Skip to contents

Extracts content and metadata from local documents or websites. Supports:

  • Local files: PDF, DOCX, PPTX, TXT, HTML

  • Crawled websites: with optional breadth-first crawl depth

Arguments

local_paths

A character vector of file paths or directories to scan for documents.

website_urls

A character vector of website URLs to crawl and extract text from.

crawl_depth

Integer indicating BFS crawl depth; use NULL for unlimited depth.

Value

A data frame with extracted metadata and content.

Details

The returned data frame includes structured columns such as: source, title, author, publishedDate, description, content, url, and source_type.

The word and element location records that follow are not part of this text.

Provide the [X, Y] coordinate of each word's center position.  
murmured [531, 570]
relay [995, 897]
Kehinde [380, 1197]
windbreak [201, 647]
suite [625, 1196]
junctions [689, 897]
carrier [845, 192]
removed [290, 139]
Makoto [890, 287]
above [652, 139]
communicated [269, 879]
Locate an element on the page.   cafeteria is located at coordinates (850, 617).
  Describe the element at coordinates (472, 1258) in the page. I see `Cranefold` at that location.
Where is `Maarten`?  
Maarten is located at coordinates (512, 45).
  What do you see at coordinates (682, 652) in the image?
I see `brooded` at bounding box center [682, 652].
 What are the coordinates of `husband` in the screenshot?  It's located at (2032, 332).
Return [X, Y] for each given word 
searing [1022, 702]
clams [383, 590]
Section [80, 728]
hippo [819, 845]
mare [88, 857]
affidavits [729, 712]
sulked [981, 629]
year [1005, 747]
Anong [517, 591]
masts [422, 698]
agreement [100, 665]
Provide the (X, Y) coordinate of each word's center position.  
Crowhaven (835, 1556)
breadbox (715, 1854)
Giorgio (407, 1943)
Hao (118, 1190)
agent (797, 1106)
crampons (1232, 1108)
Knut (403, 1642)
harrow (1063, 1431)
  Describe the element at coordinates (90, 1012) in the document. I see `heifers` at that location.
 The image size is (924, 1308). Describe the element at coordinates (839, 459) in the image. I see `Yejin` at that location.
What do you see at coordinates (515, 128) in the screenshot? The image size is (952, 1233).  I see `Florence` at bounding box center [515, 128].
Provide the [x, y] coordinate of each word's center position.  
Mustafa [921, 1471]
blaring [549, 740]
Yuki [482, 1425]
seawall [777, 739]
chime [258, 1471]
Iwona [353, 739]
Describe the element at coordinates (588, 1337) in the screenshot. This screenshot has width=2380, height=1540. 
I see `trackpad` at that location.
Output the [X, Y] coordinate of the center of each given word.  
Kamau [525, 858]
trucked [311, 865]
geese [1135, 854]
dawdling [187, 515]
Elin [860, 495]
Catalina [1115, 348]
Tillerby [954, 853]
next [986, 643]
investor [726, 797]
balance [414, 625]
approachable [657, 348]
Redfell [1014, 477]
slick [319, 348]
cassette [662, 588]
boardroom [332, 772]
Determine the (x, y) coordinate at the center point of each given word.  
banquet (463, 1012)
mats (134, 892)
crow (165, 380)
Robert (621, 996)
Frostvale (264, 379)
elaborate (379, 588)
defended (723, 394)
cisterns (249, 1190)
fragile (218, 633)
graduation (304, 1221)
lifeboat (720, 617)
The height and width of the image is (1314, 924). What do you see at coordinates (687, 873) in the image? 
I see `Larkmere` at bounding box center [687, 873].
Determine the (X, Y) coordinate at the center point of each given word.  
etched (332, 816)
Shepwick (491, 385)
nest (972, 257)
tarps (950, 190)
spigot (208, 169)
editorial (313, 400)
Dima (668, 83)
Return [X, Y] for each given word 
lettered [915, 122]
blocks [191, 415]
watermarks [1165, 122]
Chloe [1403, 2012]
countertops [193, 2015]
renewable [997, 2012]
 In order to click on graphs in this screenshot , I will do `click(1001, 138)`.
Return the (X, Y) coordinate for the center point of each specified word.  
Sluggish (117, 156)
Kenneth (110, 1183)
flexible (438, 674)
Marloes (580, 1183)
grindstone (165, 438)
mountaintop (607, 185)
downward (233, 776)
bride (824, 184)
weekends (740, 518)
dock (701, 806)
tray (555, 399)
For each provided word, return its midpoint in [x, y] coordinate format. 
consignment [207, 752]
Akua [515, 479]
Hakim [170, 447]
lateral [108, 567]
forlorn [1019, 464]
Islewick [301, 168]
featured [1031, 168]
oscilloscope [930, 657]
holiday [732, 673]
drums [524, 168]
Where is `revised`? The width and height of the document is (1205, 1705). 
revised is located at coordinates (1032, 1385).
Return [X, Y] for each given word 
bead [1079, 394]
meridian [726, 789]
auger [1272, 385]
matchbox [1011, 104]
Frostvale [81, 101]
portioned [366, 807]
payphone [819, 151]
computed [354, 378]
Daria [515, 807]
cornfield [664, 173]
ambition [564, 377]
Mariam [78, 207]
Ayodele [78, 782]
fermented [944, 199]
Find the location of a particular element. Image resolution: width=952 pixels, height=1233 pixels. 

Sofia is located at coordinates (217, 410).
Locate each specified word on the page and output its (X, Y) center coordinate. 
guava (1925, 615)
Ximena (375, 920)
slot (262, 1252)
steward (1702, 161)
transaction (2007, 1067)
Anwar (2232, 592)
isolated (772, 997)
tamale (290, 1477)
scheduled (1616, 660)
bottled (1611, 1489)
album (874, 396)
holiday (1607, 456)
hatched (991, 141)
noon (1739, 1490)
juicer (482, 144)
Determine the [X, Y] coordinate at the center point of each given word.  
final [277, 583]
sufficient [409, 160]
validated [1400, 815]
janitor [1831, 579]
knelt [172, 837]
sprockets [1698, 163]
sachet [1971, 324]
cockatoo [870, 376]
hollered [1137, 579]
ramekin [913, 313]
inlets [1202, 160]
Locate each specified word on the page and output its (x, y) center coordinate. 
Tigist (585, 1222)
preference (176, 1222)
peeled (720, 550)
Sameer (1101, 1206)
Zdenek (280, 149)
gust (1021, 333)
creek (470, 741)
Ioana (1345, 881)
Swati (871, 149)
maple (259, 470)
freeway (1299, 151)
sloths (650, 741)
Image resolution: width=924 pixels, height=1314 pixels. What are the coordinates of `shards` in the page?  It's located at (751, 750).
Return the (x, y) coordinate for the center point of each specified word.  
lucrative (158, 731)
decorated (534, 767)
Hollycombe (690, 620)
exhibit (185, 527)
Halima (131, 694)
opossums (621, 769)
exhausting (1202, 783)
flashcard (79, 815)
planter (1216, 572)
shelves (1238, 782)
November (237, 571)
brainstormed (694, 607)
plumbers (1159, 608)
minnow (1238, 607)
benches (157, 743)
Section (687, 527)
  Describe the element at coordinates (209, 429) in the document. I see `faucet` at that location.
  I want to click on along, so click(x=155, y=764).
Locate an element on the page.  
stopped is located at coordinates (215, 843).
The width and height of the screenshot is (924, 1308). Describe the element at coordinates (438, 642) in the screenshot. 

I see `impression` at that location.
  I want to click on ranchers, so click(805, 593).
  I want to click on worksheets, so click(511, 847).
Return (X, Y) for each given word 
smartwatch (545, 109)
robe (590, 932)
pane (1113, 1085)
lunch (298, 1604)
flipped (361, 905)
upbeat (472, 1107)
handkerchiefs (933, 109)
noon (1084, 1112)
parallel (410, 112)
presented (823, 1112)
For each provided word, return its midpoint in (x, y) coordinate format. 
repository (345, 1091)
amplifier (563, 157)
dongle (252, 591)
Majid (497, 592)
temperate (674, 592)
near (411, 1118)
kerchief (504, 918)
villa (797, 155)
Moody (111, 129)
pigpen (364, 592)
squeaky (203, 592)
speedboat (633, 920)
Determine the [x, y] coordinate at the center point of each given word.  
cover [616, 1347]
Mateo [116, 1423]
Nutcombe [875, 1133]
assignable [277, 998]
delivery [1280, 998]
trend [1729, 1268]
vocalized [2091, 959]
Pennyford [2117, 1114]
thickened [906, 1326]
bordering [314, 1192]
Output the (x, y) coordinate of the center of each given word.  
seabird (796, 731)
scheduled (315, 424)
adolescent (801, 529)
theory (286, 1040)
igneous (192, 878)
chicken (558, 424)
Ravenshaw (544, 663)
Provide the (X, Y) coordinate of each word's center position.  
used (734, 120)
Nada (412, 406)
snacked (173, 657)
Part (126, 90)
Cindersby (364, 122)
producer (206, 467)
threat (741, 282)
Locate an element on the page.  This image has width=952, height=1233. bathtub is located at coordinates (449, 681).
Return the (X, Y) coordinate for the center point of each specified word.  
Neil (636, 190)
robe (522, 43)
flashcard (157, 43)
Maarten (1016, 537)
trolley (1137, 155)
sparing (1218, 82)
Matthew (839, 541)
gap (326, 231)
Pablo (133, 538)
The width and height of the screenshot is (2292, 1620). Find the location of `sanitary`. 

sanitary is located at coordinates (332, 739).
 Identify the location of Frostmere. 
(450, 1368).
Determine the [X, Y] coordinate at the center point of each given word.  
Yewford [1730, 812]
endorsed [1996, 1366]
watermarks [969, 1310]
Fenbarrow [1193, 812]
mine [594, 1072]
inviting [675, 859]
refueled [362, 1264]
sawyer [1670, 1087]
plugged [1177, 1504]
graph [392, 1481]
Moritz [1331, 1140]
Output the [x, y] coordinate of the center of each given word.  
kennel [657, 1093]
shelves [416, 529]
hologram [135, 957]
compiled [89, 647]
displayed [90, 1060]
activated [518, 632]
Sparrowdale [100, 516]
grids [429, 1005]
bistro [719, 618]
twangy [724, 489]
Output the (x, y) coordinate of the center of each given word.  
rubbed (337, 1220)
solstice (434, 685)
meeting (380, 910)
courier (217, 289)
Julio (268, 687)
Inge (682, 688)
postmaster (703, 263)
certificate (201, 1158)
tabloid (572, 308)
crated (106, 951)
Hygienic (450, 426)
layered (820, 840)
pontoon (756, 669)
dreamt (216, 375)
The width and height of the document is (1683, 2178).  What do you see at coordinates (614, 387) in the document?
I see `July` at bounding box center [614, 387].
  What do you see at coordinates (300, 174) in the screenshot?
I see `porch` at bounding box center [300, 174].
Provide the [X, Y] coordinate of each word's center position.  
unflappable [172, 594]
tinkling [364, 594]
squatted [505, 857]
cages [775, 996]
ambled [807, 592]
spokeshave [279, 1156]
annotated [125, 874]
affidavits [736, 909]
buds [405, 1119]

## Required Packages install.packages(c("pdftools", "officer", "rvest", "xml2", "dplyr", "stringi", "curl", "httr", "jsonlite", "magrittr"))

Note

Internal functions used include read_local_file(), read_website_page(), and crawl_links_bfs().

Examples

if (FALSE) { # \dontrun{
local_files <- c("tests/testthat/test-data/sprint.pdf",
                 "tests/testthat/test-data/introduction.pptx",
                 "tests/testthat/test-data/overview.txt")
website_urls <- c("https://www.r-project.org")
crawl_depth <- 1

response <- fetch_data(
  local_paths = local_files,
  website_urls = website_urls,
  crawl_depth = crawl_depth
)
} # }